- PROBLEM TO SOLVE -
Retype, word for word, every line of the records below starting at the one that contains "Task: Adjust the trigger level L -258mV value" and ending at the one that contains "Select the WDC"; include both of those lines and nothing more.

- GIVEN INFORMATION -
# # # # # # #
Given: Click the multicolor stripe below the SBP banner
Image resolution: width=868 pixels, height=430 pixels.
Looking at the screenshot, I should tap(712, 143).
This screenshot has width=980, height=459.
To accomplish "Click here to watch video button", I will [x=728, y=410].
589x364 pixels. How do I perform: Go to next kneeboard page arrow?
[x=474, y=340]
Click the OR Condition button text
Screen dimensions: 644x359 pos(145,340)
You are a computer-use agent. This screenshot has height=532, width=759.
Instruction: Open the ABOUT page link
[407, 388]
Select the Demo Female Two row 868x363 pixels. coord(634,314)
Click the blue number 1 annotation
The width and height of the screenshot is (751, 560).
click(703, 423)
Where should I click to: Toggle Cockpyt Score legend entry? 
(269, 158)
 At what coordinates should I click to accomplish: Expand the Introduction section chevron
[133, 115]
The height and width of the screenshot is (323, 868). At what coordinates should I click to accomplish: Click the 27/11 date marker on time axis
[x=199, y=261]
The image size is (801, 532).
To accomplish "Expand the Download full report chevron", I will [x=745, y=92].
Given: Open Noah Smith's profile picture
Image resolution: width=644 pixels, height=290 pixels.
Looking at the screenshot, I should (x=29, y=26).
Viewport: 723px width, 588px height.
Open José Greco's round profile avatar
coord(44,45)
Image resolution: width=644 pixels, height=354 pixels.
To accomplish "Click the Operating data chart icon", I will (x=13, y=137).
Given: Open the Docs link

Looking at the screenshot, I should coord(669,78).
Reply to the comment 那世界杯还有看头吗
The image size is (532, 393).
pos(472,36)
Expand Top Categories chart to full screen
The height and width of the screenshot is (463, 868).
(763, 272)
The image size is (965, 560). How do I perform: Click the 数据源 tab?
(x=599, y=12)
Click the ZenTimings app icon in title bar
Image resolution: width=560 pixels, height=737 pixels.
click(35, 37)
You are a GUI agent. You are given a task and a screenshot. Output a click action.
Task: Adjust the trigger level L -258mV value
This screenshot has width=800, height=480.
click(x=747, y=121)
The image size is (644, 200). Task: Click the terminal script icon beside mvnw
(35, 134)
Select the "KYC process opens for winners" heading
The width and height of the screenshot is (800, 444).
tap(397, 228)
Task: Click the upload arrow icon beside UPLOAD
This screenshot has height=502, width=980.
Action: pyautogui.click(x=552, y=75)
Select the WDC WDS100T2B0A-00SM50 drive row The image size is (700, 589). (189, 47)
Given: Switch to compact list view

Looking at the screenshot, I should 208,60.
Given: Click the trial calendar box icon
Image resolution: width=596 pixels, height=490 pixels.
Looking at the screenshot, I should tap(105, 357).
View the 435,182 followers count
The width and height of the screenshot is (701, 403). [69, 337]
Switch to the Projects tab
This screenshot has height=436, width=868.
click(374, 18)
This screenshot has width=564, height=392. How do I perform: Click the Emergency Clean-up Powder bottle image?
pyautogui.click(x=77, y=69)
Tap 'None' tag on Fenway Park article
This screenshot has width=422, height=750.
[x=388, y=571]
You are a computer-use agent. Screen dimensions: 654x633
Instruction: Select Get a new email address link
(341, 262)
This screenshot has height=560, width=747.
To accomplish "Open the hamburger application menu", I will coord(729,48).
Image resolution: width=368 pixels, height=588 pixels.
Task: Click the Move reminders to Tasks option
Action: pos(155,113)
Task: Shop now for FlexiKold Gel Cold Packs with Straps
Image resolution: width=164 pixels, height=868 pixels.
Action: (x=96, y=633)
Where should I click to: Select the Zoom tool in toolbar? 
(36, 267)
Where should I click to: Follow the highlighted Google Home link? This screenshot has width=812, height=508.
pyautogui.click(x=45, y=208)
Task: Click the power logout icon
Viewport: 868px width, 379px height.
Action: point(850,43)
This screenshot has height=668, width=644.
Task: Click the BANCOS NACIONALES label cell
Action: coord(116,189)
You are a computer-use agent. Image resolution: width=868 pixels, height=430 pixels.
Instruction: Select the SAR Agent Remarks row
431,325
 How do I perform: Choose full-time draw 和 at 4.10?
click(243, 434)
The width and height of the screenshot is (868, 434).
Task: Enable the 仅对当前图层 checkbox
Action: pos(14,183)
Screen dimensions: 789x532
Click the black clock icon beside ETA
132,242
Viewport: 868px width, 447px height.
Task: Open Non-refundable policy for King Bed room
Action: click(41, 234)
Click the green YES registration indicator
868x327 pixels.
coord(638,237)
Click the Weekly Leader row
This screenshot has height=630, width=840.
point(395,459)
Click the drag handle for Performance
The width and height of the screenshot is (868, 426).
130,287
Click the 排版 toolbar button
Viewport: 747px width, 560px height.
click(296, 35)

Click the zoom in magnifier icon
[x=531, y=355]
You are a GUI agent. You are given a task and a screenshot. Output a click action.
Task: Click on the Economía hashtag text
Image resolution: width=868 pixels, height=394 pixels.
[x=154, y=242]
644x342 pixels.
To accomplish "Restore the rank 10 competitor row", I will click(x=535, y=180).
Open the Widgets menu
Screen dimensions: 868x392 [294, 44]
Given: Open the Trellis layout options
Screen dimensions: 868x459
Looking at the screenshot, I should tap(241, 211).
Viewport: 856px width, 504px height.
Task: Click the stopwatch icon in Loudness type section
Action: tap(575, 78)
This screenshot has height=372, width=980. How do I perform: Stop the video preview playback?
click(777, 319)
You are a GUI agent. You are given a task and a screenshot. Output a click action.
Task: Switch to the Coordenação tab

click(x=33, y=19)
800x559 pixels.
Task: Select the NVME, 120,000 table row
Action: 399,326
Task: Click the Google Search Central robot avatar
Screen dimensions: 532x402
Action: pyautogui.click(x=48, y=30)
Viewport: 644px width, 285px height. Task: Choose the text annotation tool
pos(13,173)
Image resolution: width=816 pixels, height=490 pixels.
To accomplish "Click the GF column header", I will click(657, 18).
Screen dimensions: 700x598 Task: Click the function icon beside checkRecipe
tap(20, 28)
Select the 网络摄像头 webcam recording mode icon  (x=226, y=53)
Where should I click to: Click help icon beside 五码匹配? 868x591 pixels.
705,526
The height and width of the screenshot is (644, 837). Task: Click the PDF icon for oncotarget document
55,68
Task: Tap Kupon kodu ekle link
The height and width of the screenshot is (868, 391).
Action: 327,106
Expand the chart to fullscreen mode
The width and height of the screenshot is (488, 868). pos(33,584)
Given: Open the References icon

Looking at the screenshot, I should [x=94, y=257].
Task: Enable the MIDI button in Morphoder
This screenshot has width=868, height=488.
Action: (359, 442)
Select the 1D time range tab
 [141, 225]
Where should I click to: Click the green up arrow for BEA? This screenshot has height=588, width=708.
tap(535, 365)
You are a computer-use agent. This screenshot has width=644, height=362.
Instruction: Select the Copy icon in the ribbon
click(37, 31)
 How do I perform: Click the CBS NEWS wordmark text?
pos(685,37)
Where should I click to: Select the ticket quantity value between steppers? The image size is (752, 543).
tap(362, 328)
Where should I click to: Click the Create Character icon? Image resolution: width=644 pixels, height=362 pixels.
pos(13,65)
# # # # # # #
- TASK OUTPUT -
Task: Adjust the trigger level L -258mV value
This screenshot has width=800, height=480.
click(x=747, y=121)
The image size is (644, 200). Task: Click the terminal script icon beside mvnw
(35, 134)
Select the "KYC process opens for winners" heading
The width and height of the screenshot is (800, 444).
tap(397, 228)
Task: Click the upload arrow icon beside UPLOAD
This screenshot has height=502, width=980.
Action: pyautogui.click(x=552, y=75)
Select the WDC WDS100T2B0A-00SM50 drive row The image size is (700, 589). (189, 47)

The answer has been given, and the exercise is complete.